In the article below on Larry Summers and the Federal Reserve, who asked Summers what the Fed should be doing and saying?

START SOURCE TEXT

Financial and Monetary Systems

Larry Summers: Four things the Fed should do now to help the economy

A detail from the front of the United States Federal Reserve Board building is shown in Washington October 28, 2014. The U.S. Federal Reserve this week will likely reinforce its stated willingness to wait a long while before hiking interest rates after a volatile month in financial markets that saw some measure of inflation expectations drop worryingly low.

It takes a tortured argument to believe that you can prevent a car from stopping by hitting the brakes. Image: REUTERS/Gary Cameron

Lawrence H. Summers
Charles W. Eliot University Professor, Harvard Kennedy School of Government

Last week, I spoke in Houston at a forum sponsored by the Dallas Federal Reserve. Inevitably given that I was at the Fed, the topic turned to monetary policy. On monetary policy, Dallas Fed President Steven Kaplan asked what I thought the Fed should be doing and saying. I suggested four modifications to its current posture.

END SOURCE TEXT
START PROVIDED DATA

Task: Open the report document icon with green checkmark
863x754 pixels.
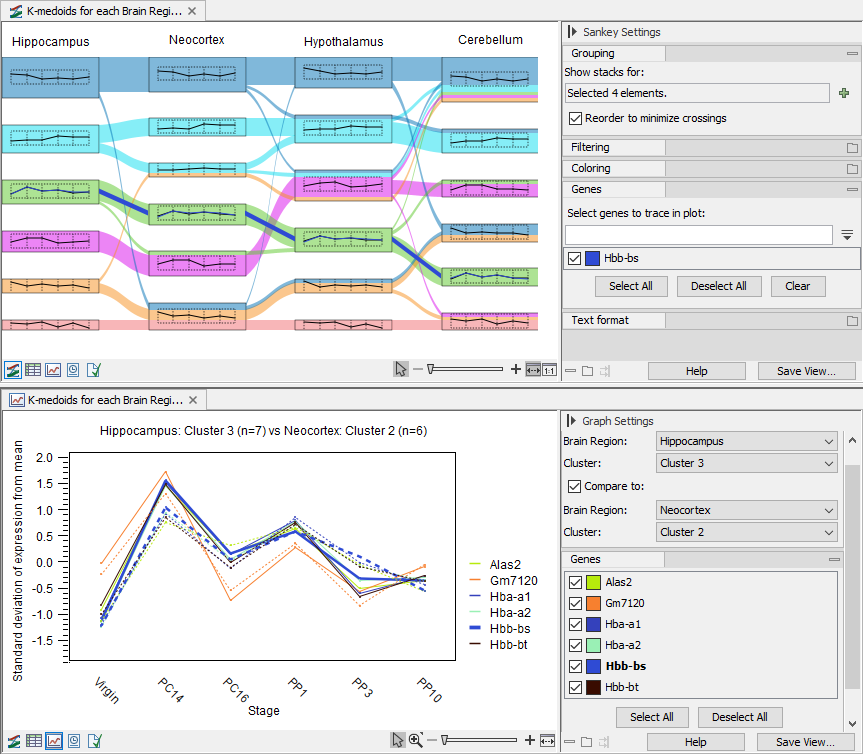Action: point(92,741)
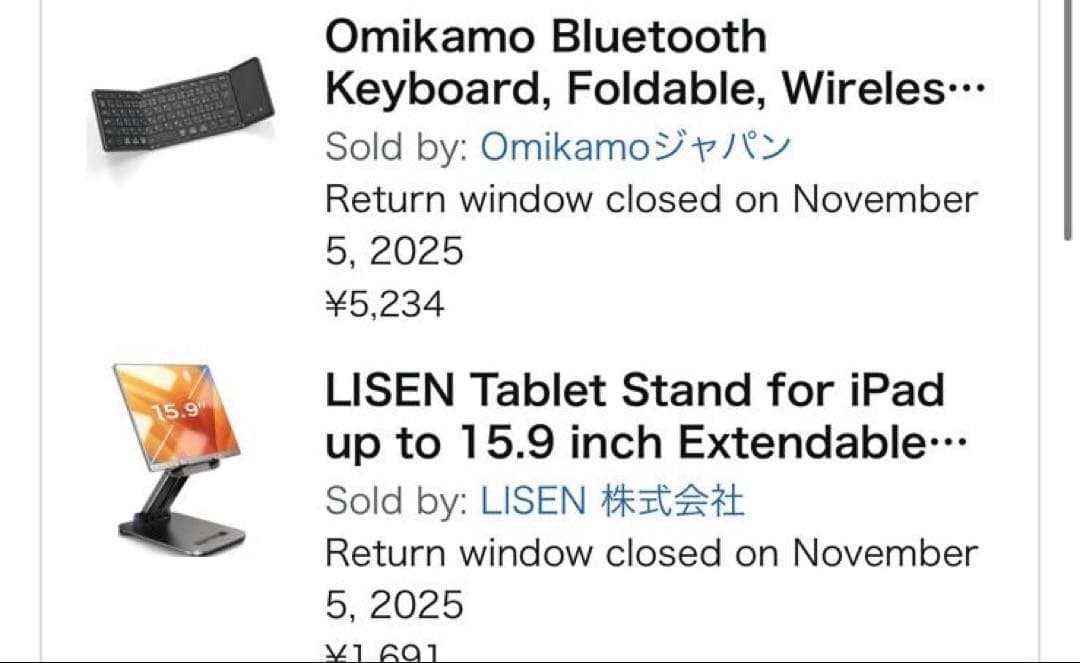
Task: Click the ellipsis ending the keyboard title
Action: pos(965,91)
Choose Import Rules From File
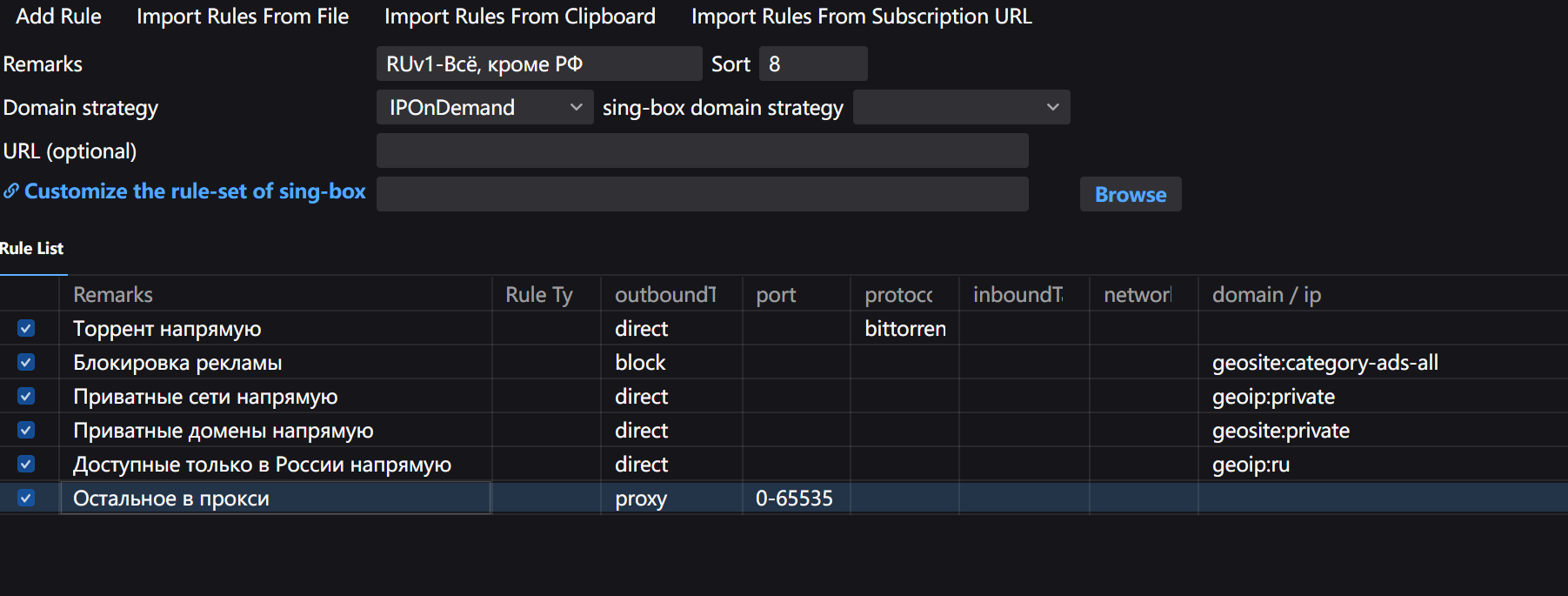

END PROVIDED DATA

SOLUTION → Dallas Fed President Steven Kaplan.